Já em Fevereiro, avaliou a FAO há uma semana, antes da invasão da Ucrânia pela Rússia, os preços dos alimentos pedidos pelo índice da Organização para a Alimentação e a Agricultura das Nações Unidas estava em máximos de 26 anos, desde que o indicador ponderado dos preços de cinco matérias-primas agrícolas e bens alimentares transaccionados nos mercados internacionais (carne, lacticínios, cereais, óleos vegetais e açúcar) foi criado. E o principal motivo, no arranque do ano, para o índice de preços dos Alimentos da FAO ter disparado 20,7% face a Fevereiro de 2021, quando já estava em máximos desde 2014 (e em ano de pandemia ainda, convém recordar) nem eram os cereais, mas os óleos vegetais – que entram na cadeia alimentar de forma directa, junto do consumidor, e via indirecta através de várias indústrias alimentares.
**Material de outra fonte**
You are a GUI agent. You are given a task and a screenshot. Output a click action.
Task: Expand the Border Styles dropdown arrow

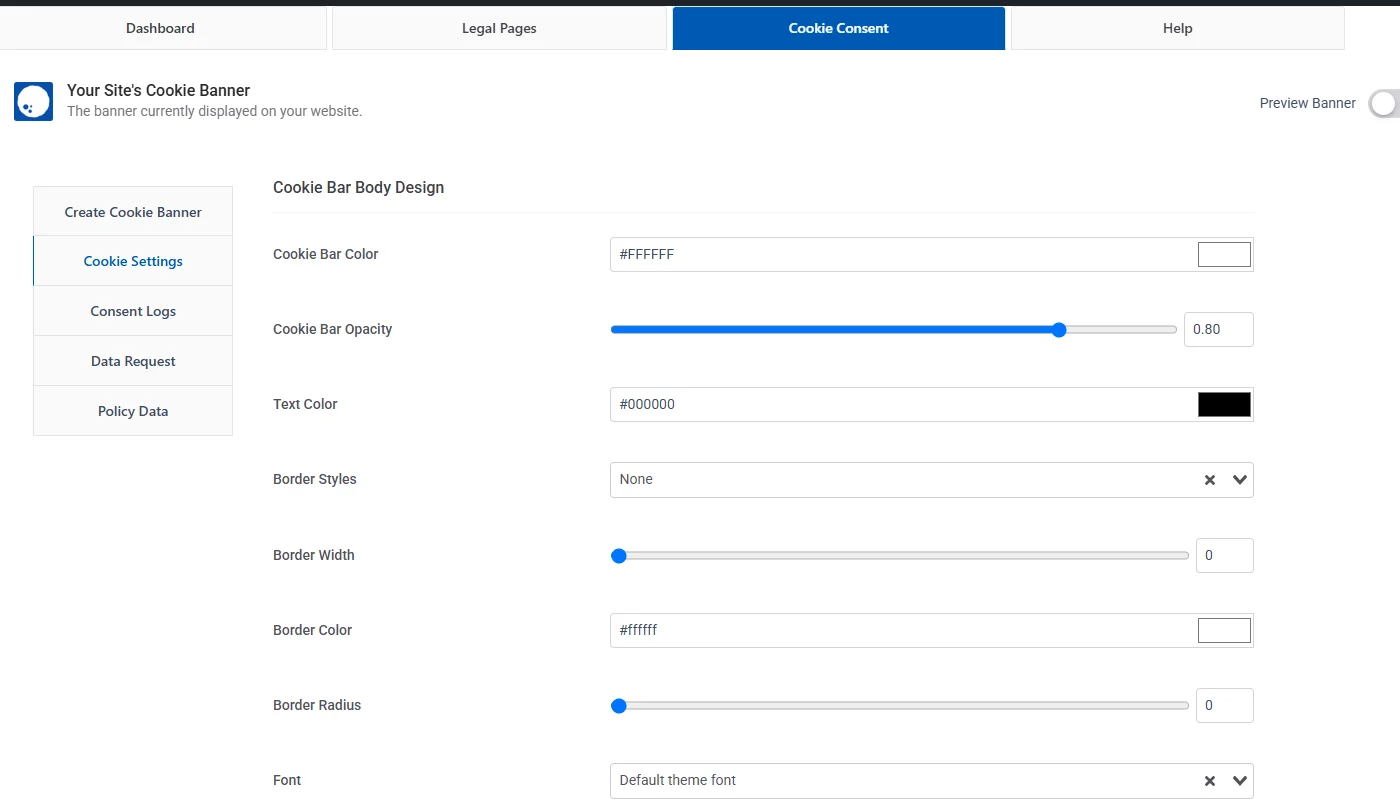(1240, 480)
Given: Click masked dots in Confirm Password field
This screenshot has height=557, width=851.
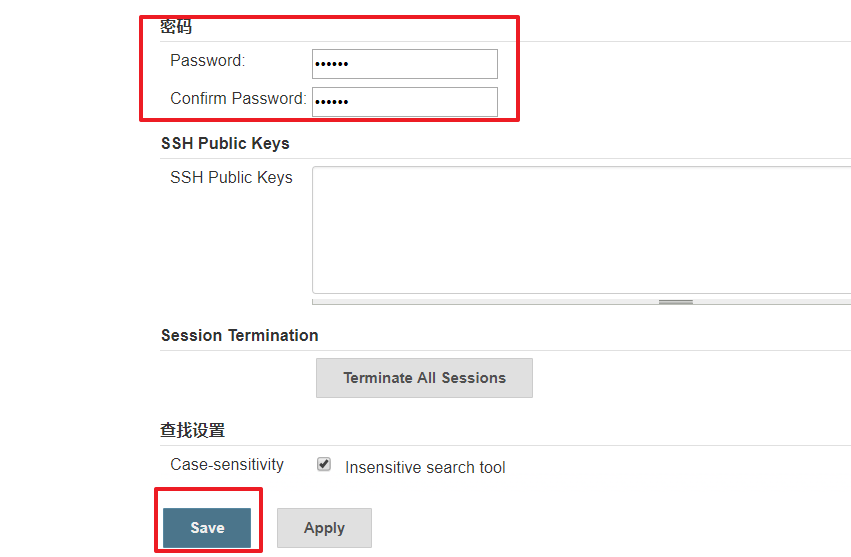Looking at the screenshot, I should coord(332,102).
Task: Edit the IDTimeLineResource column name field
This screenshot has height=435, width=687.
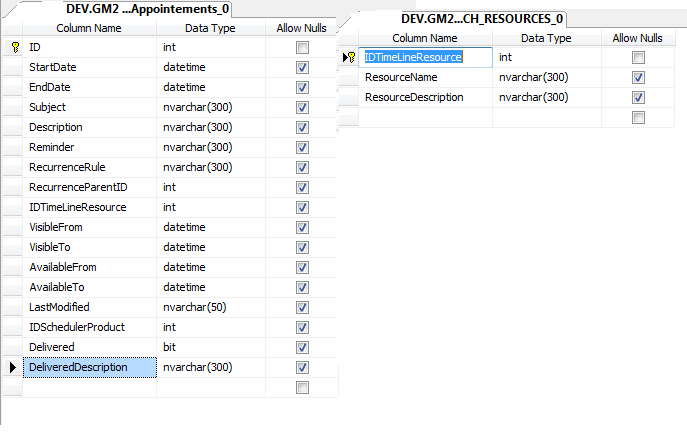Action: pyautogui.click(x=427, y=57)
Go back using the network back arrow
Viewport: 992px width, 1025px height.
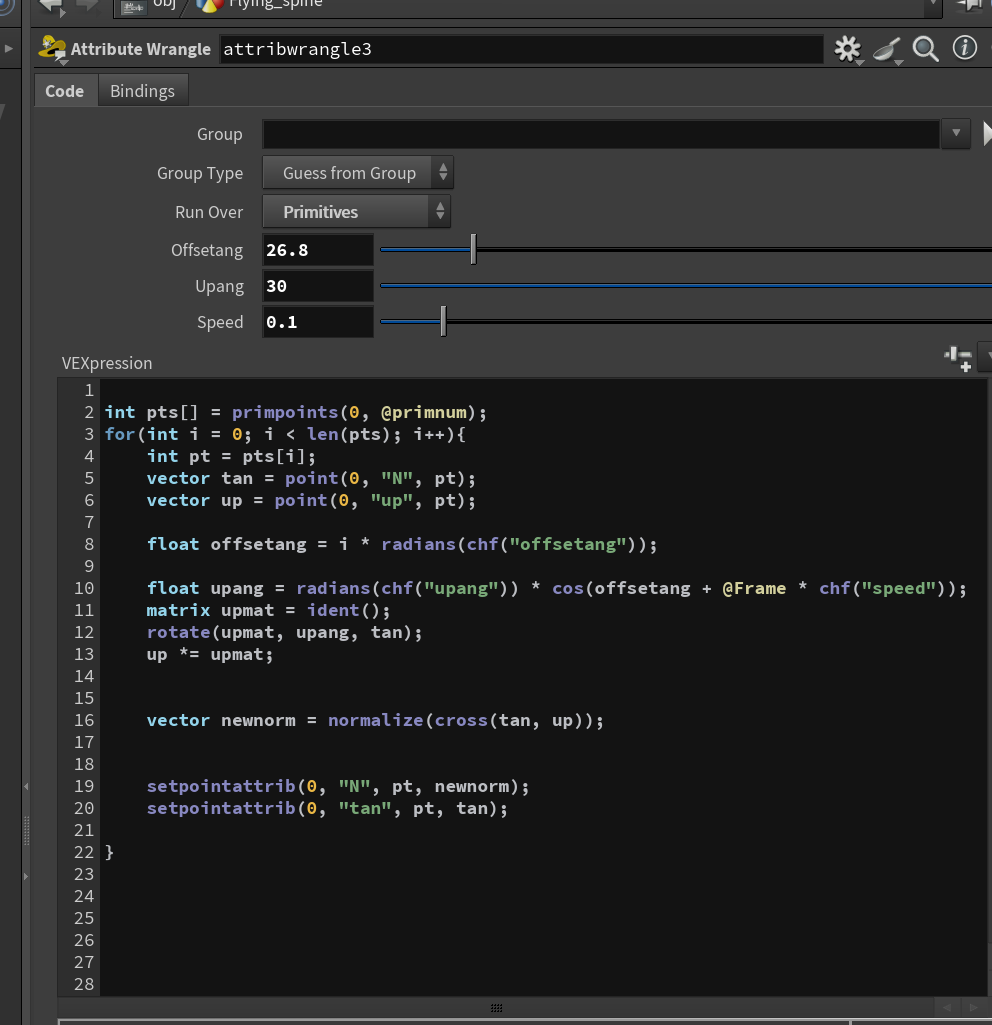(51, 7)
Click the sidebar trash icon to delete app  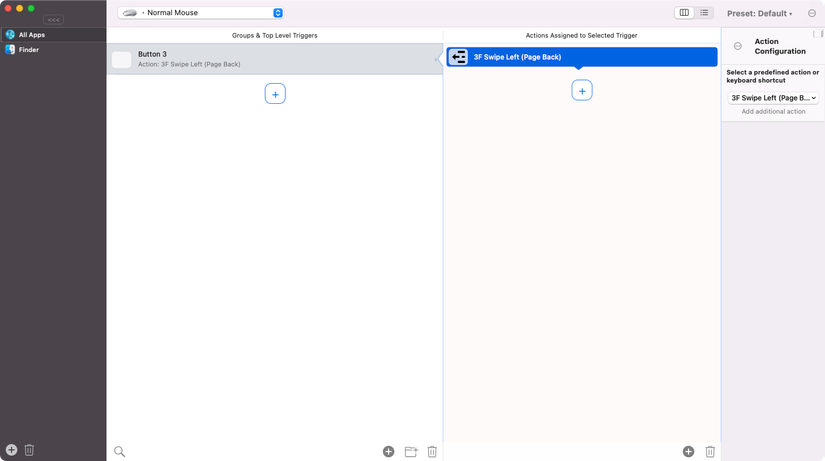point(29,450)
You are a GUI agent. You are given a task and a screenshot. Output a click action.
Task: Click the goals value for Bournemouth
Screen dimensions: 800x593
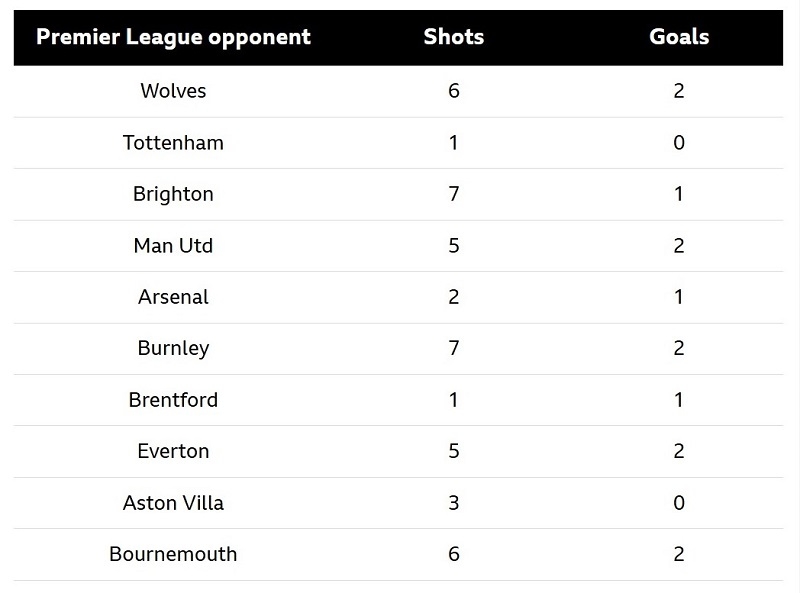679,555
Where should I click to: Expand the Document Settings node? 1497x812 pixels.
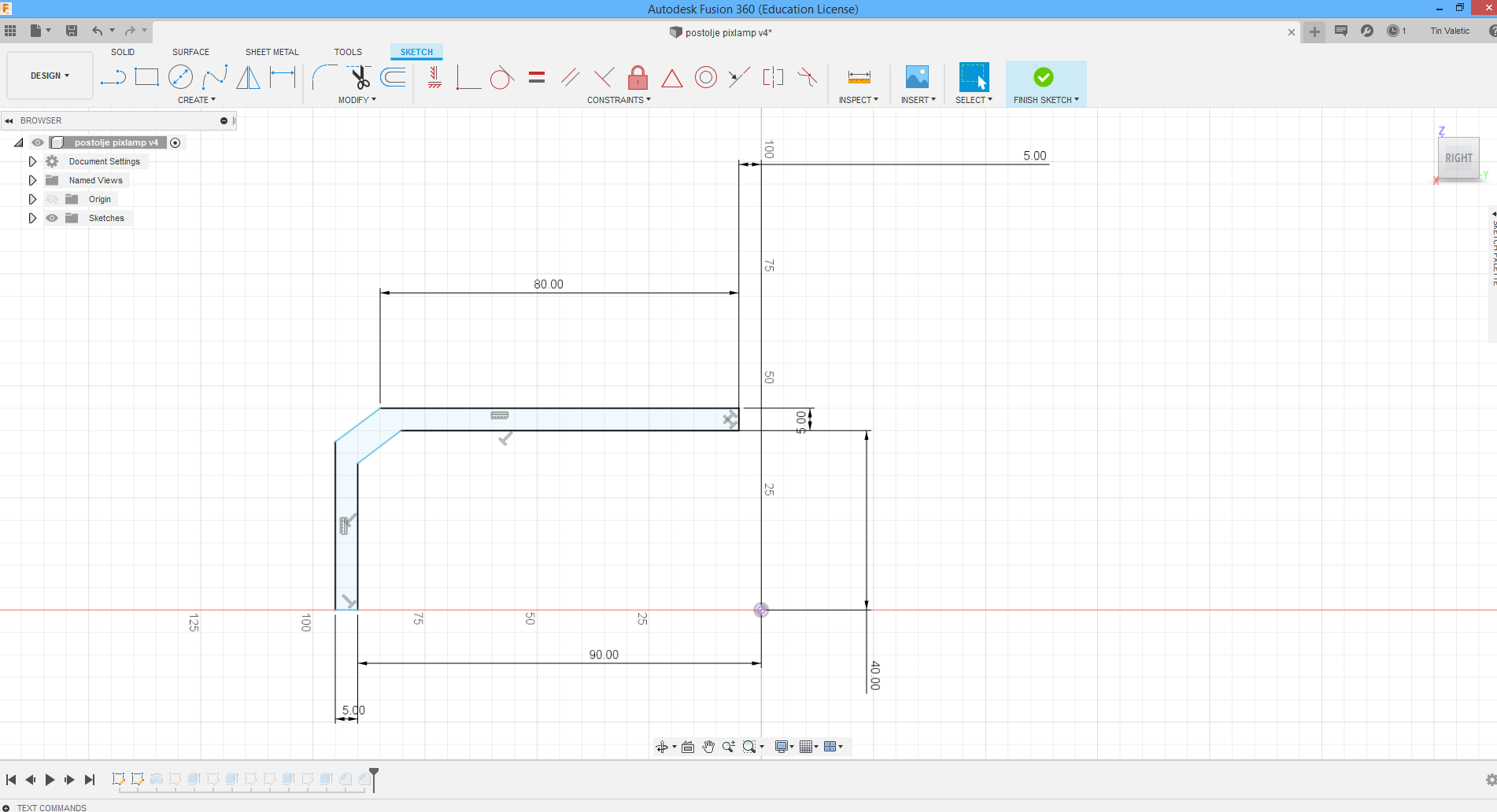coord(32,161)
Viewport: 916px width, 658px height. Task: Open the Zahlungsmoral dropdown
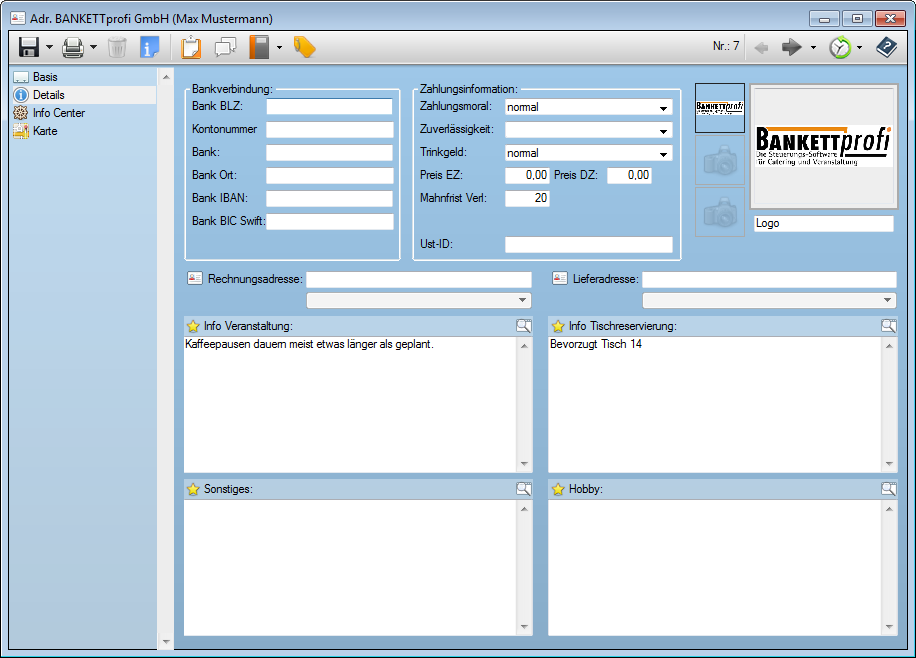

“O forte aumento do índice de preços de óleo vegetal, explicou a 4 de Março a organização, “deve-se principalmente à forte procura global de importações, juntamente com alguns factores do lado da oferta”, onde a FAO inclui o fornecimento limitado de produto para exportação de óleo de palma da Indonésia, “o maior exportador mundial”, uma “perspectiva mais fraca para a produção de soja na América do Sul”, e “receios de exportações mais baixas de óleo de girassol devido a perturbações na região do Mar Negro”, onde se desenrola actualmente o conflito entre Rússia e Ucrânia.
Uma situação que se agravou desde o fecho dos portos ucranianos ao comércio internacional, a decisão de Kiev de suspender as importações devido à segurança alimentar do país invadido desde 24 de Fevereiro e desde as sanções retaliatórias da UE, EUA e Reino Unido à economia russa.